- Born: Margaret Lois Garrett 10 June 1887 London
- Died: 21 April 1970 (aged 82) Aldeburgh, Suffolk

= Margery Spring Rice =

English social reformer (1887–1970)

Margery Spring Rice (10 June 1887 – 21 April 1970) was an English social reformer. She was Secretary of the League of Nations Society and a founding member of the National Birth Control Association (later Family Planning Association). She authored the book Working-Class Wives: Their Health and Conditions in 1939.

==Early life==
Spring Rice was born in London, the daughter of Clara Thornbury and Samuel Garrett (solicitor and president of the Law Society). She was niece to Dr. Elizabeth Garrett Anderson and Dame Millicent Garrett Fawcett.

Spring Rice studied at Bedford College before reading Moral Sciences at Girton College, Cambridge, from 1907 to 1910. She subsequently trained as a factory inspector. In April 1911, she married Captain Charles Edward Coursolles Jones, who was killed in 1916 at the Battle of the Somme. The couple had two sons, Ronald and Charles Garrett-Jones.

In 1919, she married financier (Edward) Dominick Spring Rice, with whom she had two children, Stephen and (Theodosia) Cecil. Edward and Margery divorced in 1936. Her son Stephen died, on Christmas Day 1942, while serving in a submarine in the Mediterranean.
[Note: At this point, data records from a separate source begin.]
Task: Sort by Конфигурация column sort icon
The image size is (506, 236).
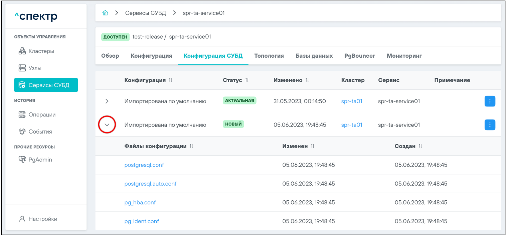Action: tap(171, 80)
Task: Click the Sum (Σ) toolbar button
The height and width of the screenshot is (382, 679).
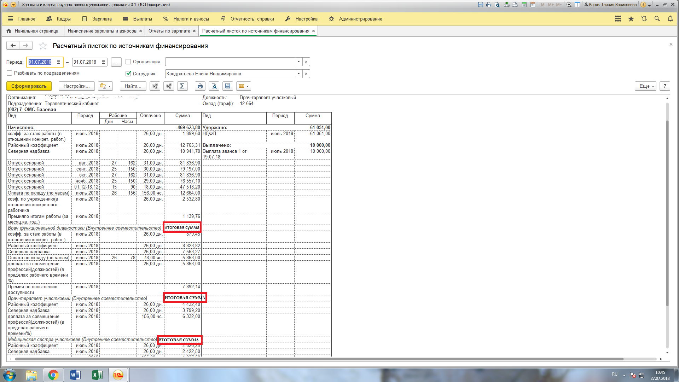Action: pyautogui.click(x=182, y=86)
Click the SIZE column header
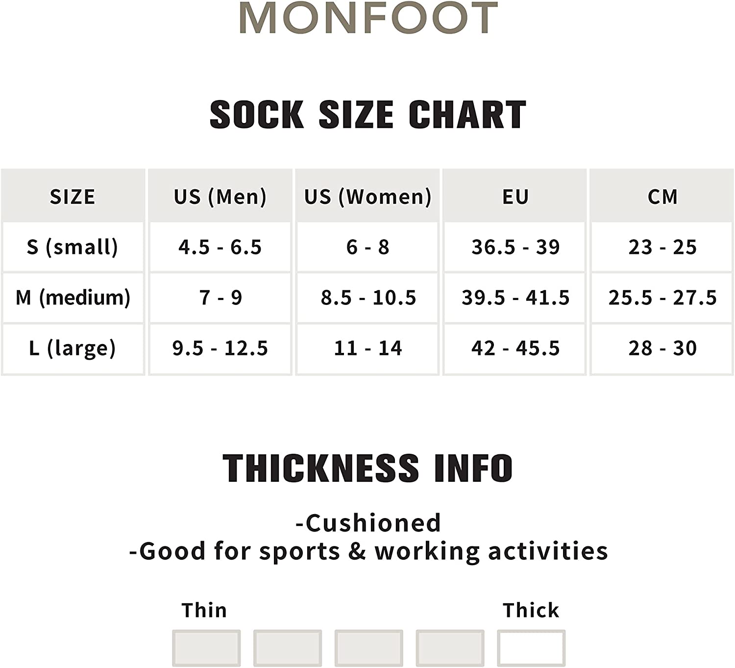Screen dimensions: 735x668 pos(73,197)
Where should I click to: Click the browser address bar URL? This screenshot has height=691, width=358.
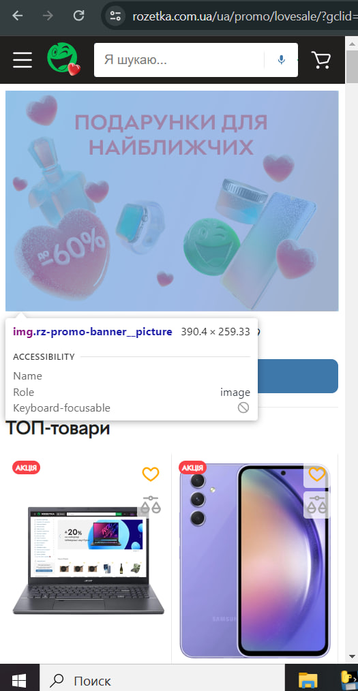[245, 17]
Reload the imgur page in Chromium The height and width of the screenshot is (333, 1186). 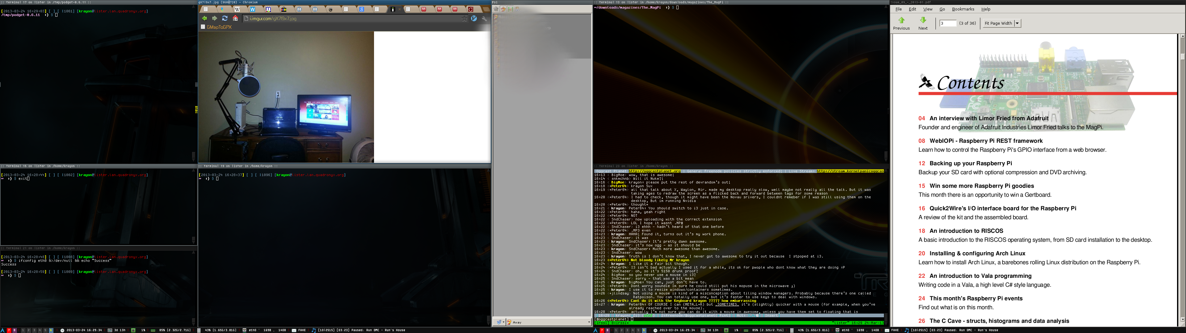pyautogui.click(x=225, y=18)
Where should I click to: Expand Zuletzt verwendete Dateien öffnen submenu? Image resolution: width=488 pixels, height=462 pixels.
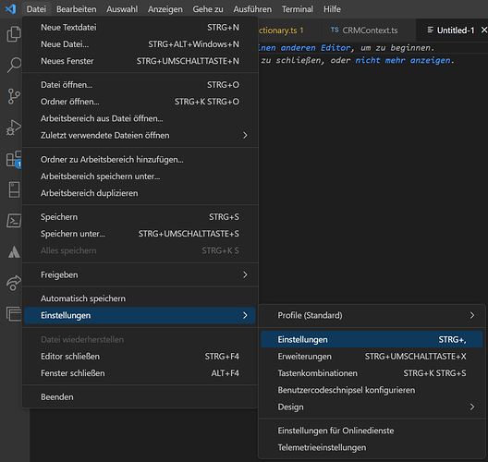(140, 135)
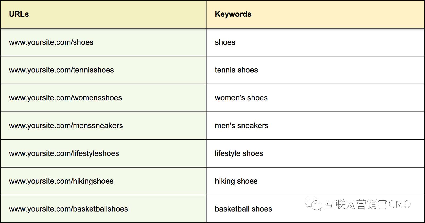
Task: Click the 'tennis shoes' keyword cell
Action: pyautogui.click(x=315, y=70)
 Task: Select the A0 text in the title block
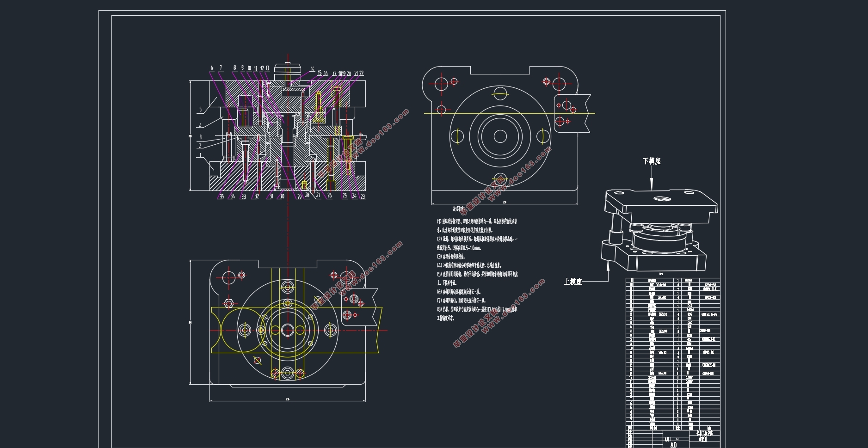click(x=673, y=444)
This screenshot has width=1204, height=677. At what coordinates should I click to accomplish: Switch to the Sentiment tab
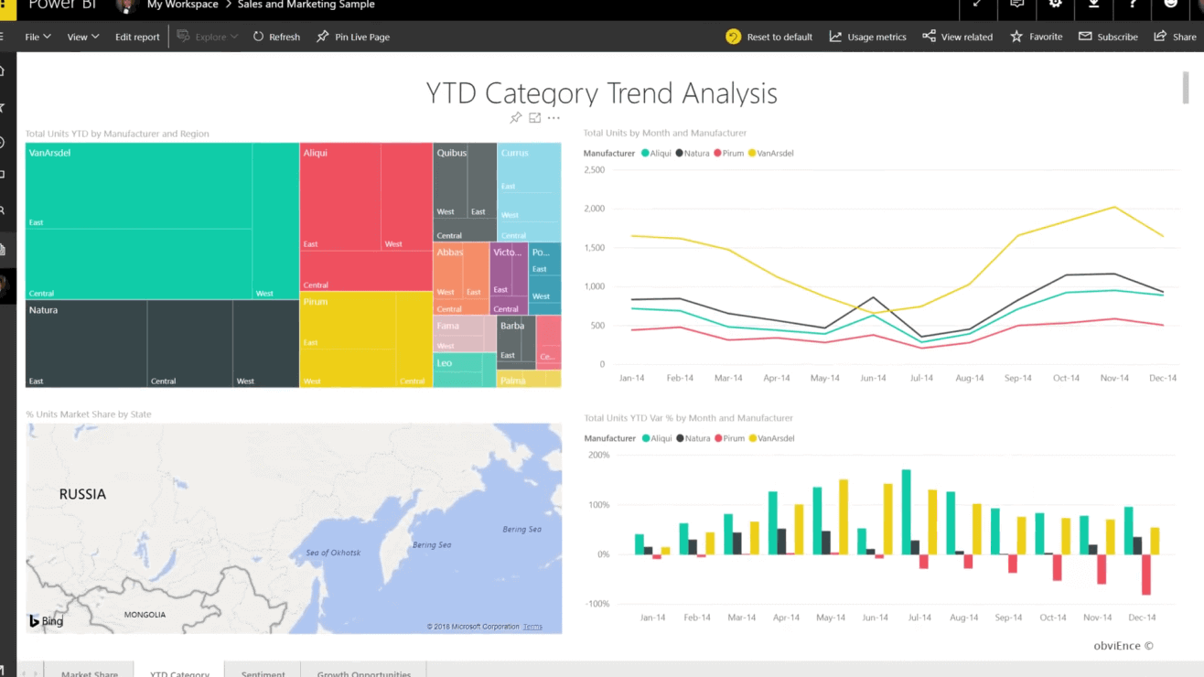click(263, 673)
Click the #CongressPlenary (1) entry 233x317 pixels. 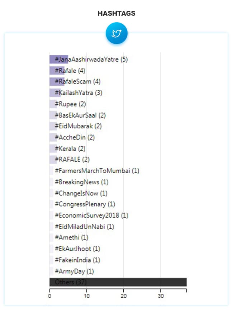pos(85,204)
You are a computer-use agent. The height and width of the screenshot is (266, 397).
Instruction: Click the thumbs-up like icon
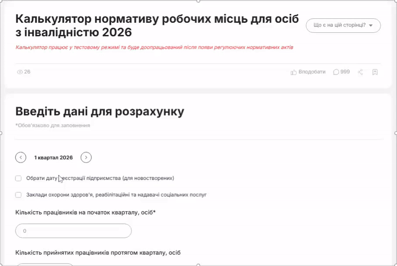293,72
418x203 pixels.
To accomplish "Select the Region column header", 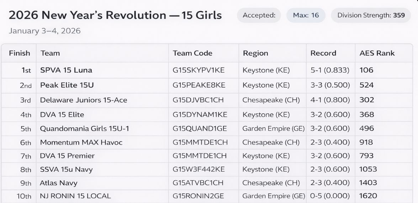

After World War I, Spring Rice became involved with the inception of the League of Nations working as first Secretary to the League of Nations Society (later to become part of the League of Nations Union). Between 1922 and 1927 she served as honorary treasurer of the Women's National Liberal Federation.

==Women's health==
In 1924 Spring Rice became involved with the issues of poverty and access to birth control within the borough of North Kensington through the instigation of a friend Margaret Pyke (then Pollock). Spring Rice would set up and become chair of the North Kensington birth control clinic (later North Kensington Women's Welfare Centre). Using her contacts at the Women's National Liberal Federation, Spring Rice convinced Lady Gertrude Denman in 1930 to become the founding chair of the National Birth Control Association (later Family Planning Association). Spring Rice would serve on the executive body until 1958

In 1933, Spring Rice became a member of the Women's Health Enquiry Committee which collected a survey of 1250 married working women. Spring Rice would use this information as the basis for her 1939 book Working-Class Wives: Their Health and Conditions. This work drew attention to the widespread poverty and poor health experienced by many women, much of it due to repeated pregnancies, miscarriages, and minor gynaecological problems.

==Later life==
During World War II, she ran a residential nursery for pre-school children evacuated from London at her home in the village of Iken on the Alde Estuary, close to Aldeburgh. She became a founder member of the Aldeburgh Festival, providing financial support in the early years of the Festival. Her home, Iken Hall, was the location of Benjamin Britten's The Little Sweep, part of his Let's Make an Opera of 1949. After the Second World War she founded the Suffolk Rural Music School in memory of her son Stephen.

Spring Rice spent the 1950s continuing to develop family planning services, particularly in Suffolk where she helped to establish several clinics, including one in Ipswich to which she became chairman.

Spring Rice died at Aldeburgh Cottage Hospital in April 1970.